- _SOURCE DOCUMENT_
════════

In Commissioner of Internal Revenue v. Rivera's Estate, 214 F.2d 60 (2d Cir. 1954), the Commissioner of Internal Revenue sought to apply the estate tax provisions of the 1934 Revenue Act to United States assets of a Puerto Rico resident who was also a citizen of the United States. The Second Circuit rejected this assertion reasoning, inter alia, that Congress, in enacting the Organic Acts for Puerto Rico in 1900 and 1917, had established "that in general the Puerto Ricans should have the duty of supporting their own government and the correlative right of having all of their sources of revenue available for insular expenses." (Id. at 62.) Relying on, inter alia, Rodgers v. United States, 185 U.S. 83, 22 S. Ct. 582 (1902), supra, the Court *706 held that the provisions of the Revenue Act dealing with revenues generally could not be interpreted as impliedly repealing provisions of the earlier Organic Acts which were specifically concerned with the tax status of Puerto Rican residents.
In Washington v. Miller, 235 U.S. 422, 35 S. Ct. 119, 59 L. Ed. 295 (1914), an earlier statute making specific provision for descent and distribution among citizens of the Creek Nation and their Creek descendants was held not to have been repealed by a subsequent statute covering descent and distribution generally applicable to "`all persons and estates in said Territory, whether Indian, freedmen, or otherwise * * *.'" (Id. at 427, 35 S. Ct. at 122.) There being no repealing clause, and since "it was plainly a general statute [dealing with descent and distribution], and did not show that the attention of Congress was then particularly directed to the descent of the lands of the Creeks" (id. at 428, 35 S.Ct. at 122), the Court held that there had been no implied repeal.
"In these circumstances we think there was no implied repeal, and for these reasons: First, such repeals are not favored, and usually occur only where there is such an irreconcilable conflict between an earlier and a later statute that effect reasonably cannot be given to both (United States v. Healey, 160 U.S. 136, 146, 16 S. Ct. 247, 40 L. Ed. 369, 373; United States v. Greathouse, 166 U.S. 601, 605, 17 S. Ct. 701, 41 L. Ed. 1130, 1131); second, where there are two statutes upon the same subject, the earlier being special and the later general, the presumption is, in the absence of an express repeal, or an absolute incompatibility, that the special is intended to remain in force as an exception to the general (Townsend v. Little , 109 U.S. 504, 512, 3 S. Ct. 357, 27 L. Ed. 1012, 1015; Ex parte Crow Dog, 109 U.S. 556, 570, 3 S. Ct. 396, 27 L. Ed. 1030, 1035; Rodgers v. United States, 185 U.S. 83, 87-89, 22 S.Ct. 582); and, third, there was in this instance no irreconcilable conflict or absolute incompatibility, for both statutes could be given reasonable operation if the presumption just named were recognized." Washington v. Miller, supra, 235 U.S. at 428, 35 S. Ct. at 122.

════════

- _OBJECTIVES_
A. List every court case named in the passage on implied repeal, giving each case name once.
B. Pick up the passage on implied repeal after its final sentence and continue it.

- _RECORD EXCERPTS_
════════

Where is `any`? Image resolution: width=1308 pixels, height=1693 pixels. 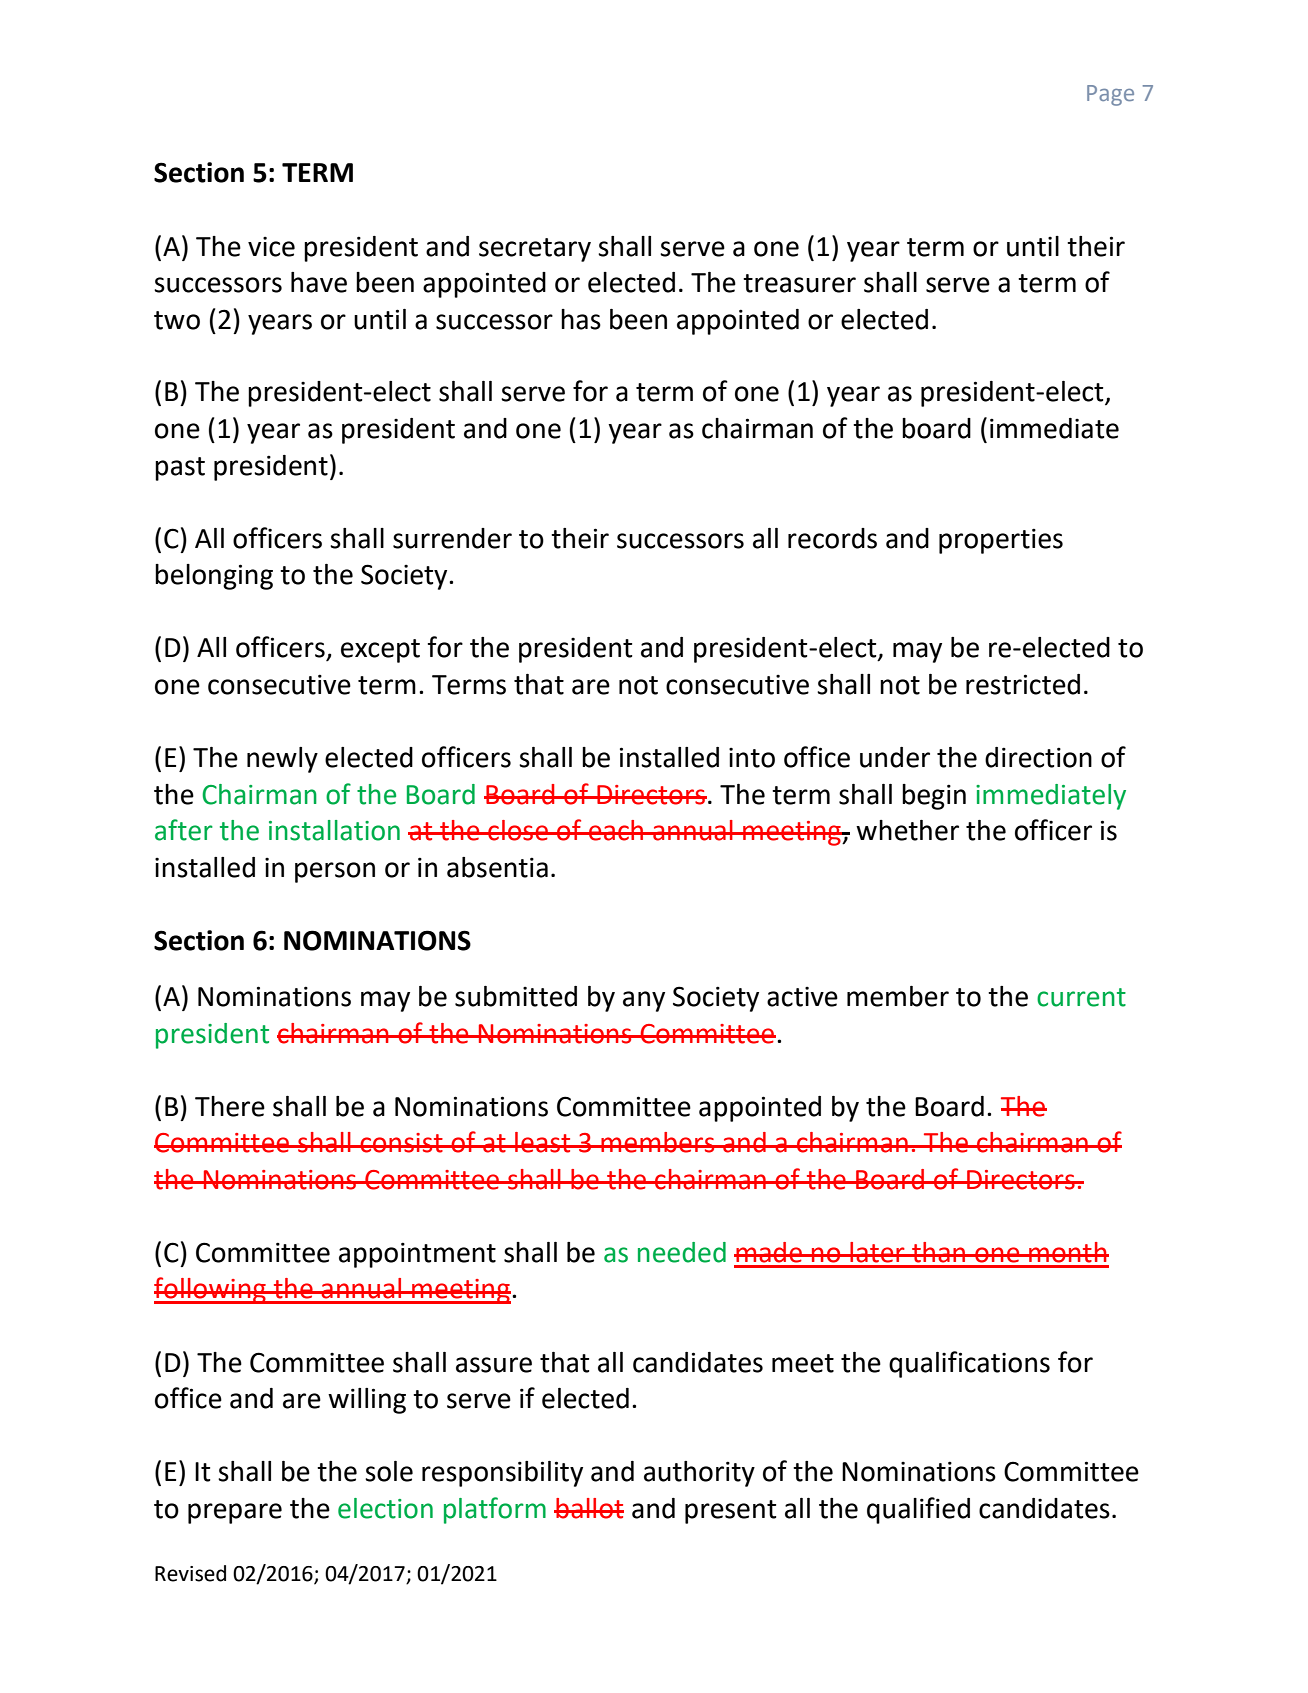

════════

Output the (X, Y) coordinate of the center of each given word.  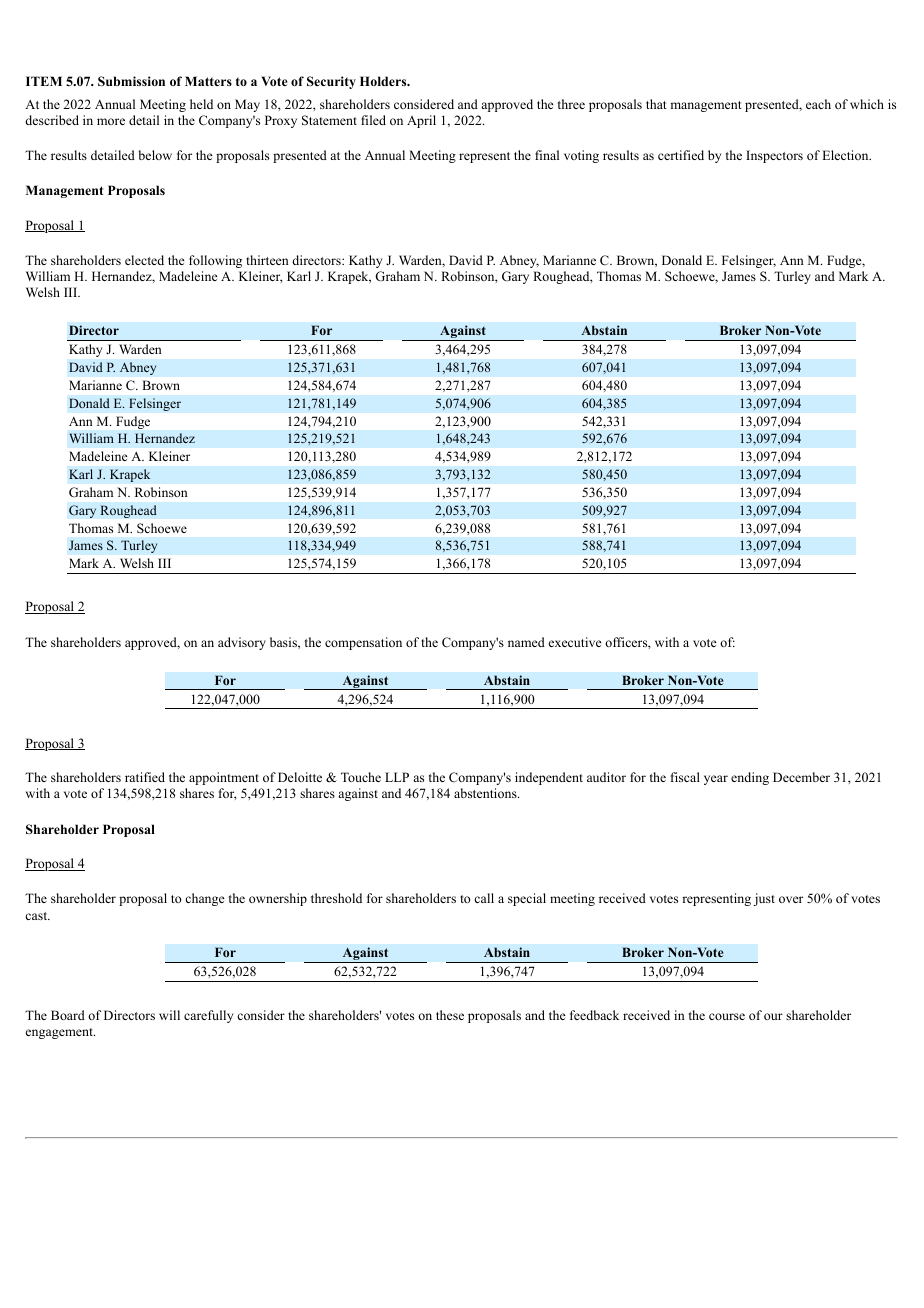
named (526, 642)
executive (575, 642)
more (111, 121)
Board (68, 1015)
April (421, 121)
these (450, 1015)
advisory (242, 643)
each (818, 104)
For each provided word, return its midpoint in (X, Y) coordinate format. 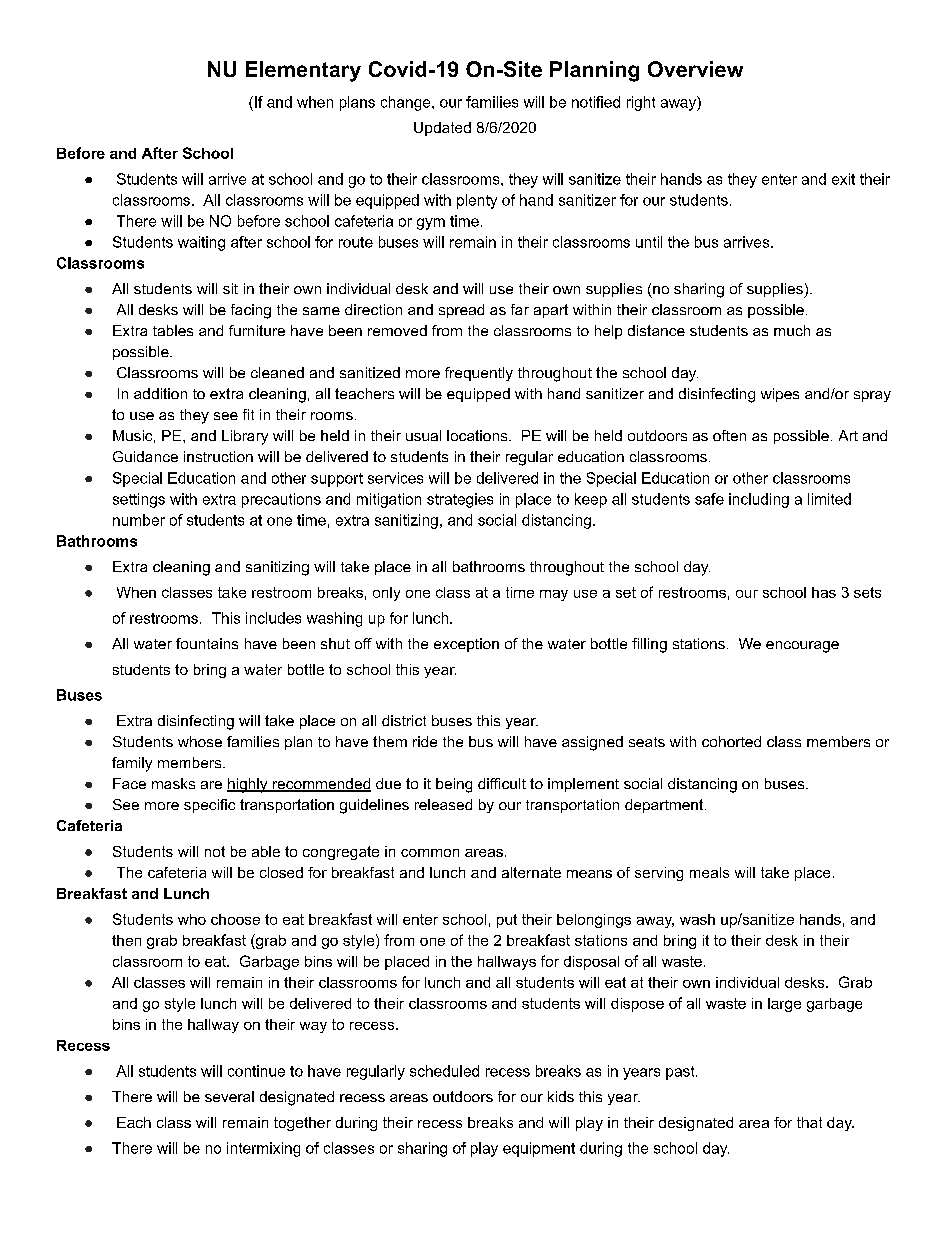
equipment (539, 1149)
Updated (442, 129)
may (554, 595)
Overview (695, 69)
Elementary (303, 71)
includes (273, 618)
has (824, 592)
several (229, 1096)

════════

- _EXERCISE ANSWERS_
A.
Commissioner of Internal Revenue v. Rivera's Estate
Rodgers v. United States
Washington v. Miller
United States v. Healey
United States v. Greathouse
Townsend v. Little
Ex parte Crow Dog

B.
These rules are equally applicable to statutes relating to jurisdiction or venue. Rosencrans v. United States, 165 U.S. 257, 262, 17 S. Ct. 302, 41 L. Ed. 708 (1897).
Within the framework of the foregoing guiding canons of construction, can it be said that the venue provisions of the Securities and Exchange Acts have repealed the venue provisions of the National Bank Act? I believe that the answer must be that they have not. It has been determined that the provisions of Section 94 apply to all actions against national banks, Leonardi v. Chase Nat. Bank (supra, 81 F.2d at 21); Buffum v. Chase Nat. Bank (supra, 192 F.2d at 61), so that, absent the venue provisions of those statutes (Securities and Exchange Acts), the former statute, unaffected by the general venue statute, would apply to any action brought under the Securities and Exchange Acts. Clearly, there has been no express repeal of Section 94, nor does any party hereto so argue. Indeed, as pointed out by the Supreme Court, "[t]he Securities Exchange Act contains no express exemption from the antitrust laws or, for that matter, from any other statute." (Silver v. New York Stock Exch., supra, 373 U.S. at 357, 83 S. Ct. at 1257 (emphasis added)).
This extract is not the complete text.